## EXCERPT PROVIDED

I too hope i learn to find a true understanding of sikhism, as i feel that along the way, people have lost sight of their true religion, and have adopted a culture instead. Infact when i was spat at in London it was in a place called Southall, the man that spat at me was a sikh, he was wearing his 5 k's, a middle aged man, in a turban, this jan 2006. Need i say anymore.
I feel totally beaten by it all.
In fact in the news papers last week, a very sad story about a young punjabi girl, who had an arranged marriage, but her mother was a divorcee, and her husbands family just could'nt get to grips with this, and the women became depressed, she went to a train station in london, with her two very young children, and she took her and her childrens life. She was 28 i think, her mother felt so guilty that she had forced her daughter into the marriage, she took her own life at southall train station two weeks ago. This has got to stop, i fear for the safety of my unborn child, we have already been threatened with kidnapp, i've been told never to step foot in India as i won't be coming back.

## RAW DATA
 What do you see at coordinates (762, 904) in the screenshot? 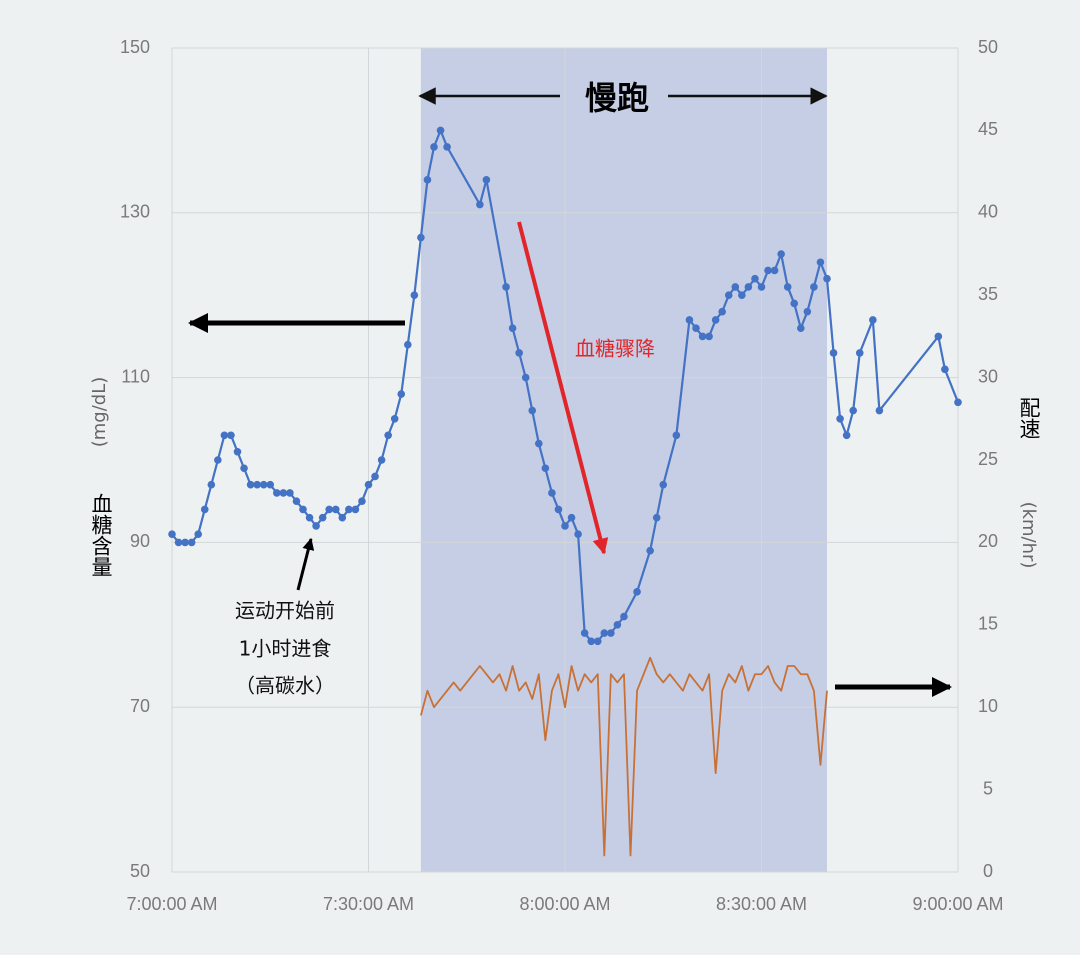
I see `x-tick-label: 8:30:00 AM` at bounding box center [762, 904].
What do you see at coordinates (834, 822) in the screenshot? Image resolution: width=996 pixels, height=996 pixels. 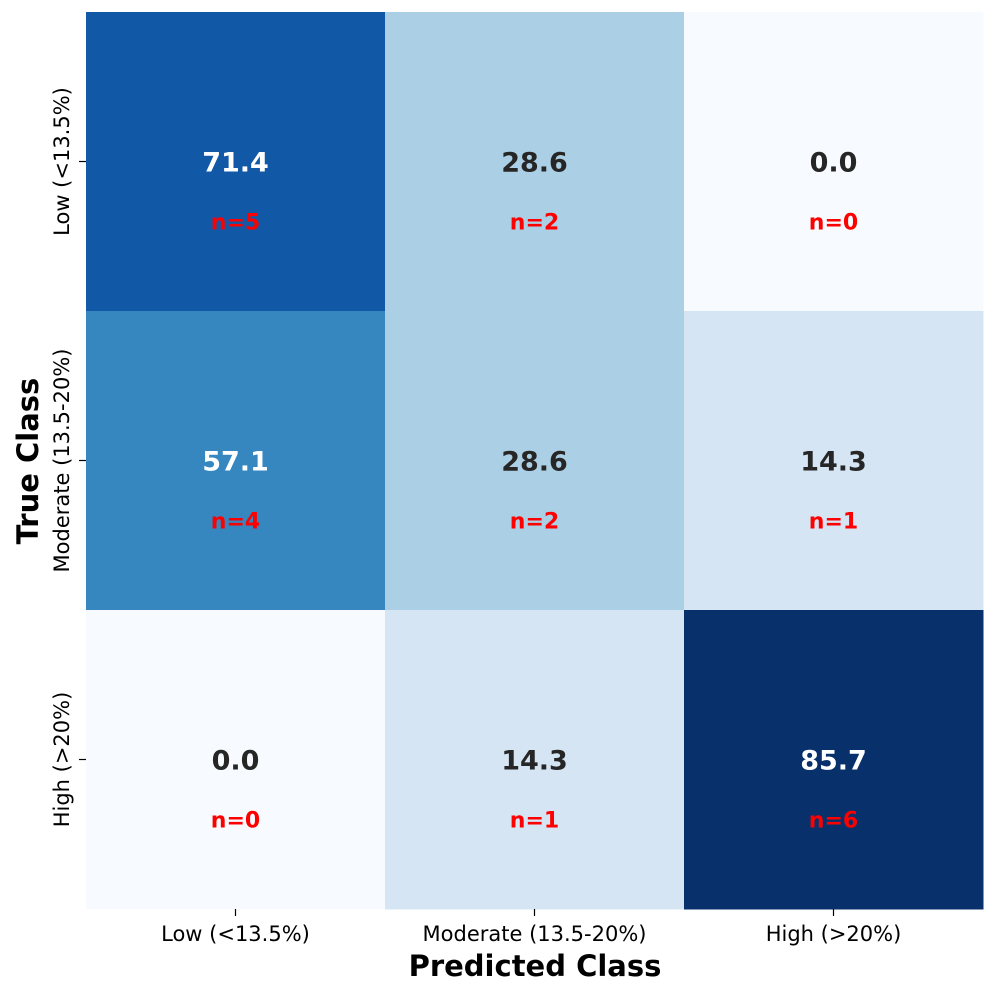 I see `cell-count-label: n=6` at bounding box center [834, 822].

## USING THE INFORMATION
A) In the post on Sikhism, retype the passage from "In fact in the" up to and including "be coming back.".
B) According to the post on Sikhism, why did the young woman's mother take her own life at Southall train station?

## RESPONSES TO THE EXERCISE
A)
In fact in the news papers last week, a very sad story about a young punjabi girl, who had an arranged marriage, but her mother was a divorcee, and her husbands family just could'nt get to grips with this, and the women became depressed, she went to a train station in london, with her two very young children, and she took her and her childrens life. She was 28 i think, her mother felt so guilty that she had forced her daughter into the marriage, she took her own life at southall train station two weeks ago. This has got to stop, i fear for the safety of my unborn child, we have already been threatened with kidnapp, i've been told never to step foot in India as i won't be coming back.

B) The post says she felt so guilty that she had forced her daughter into the marriage.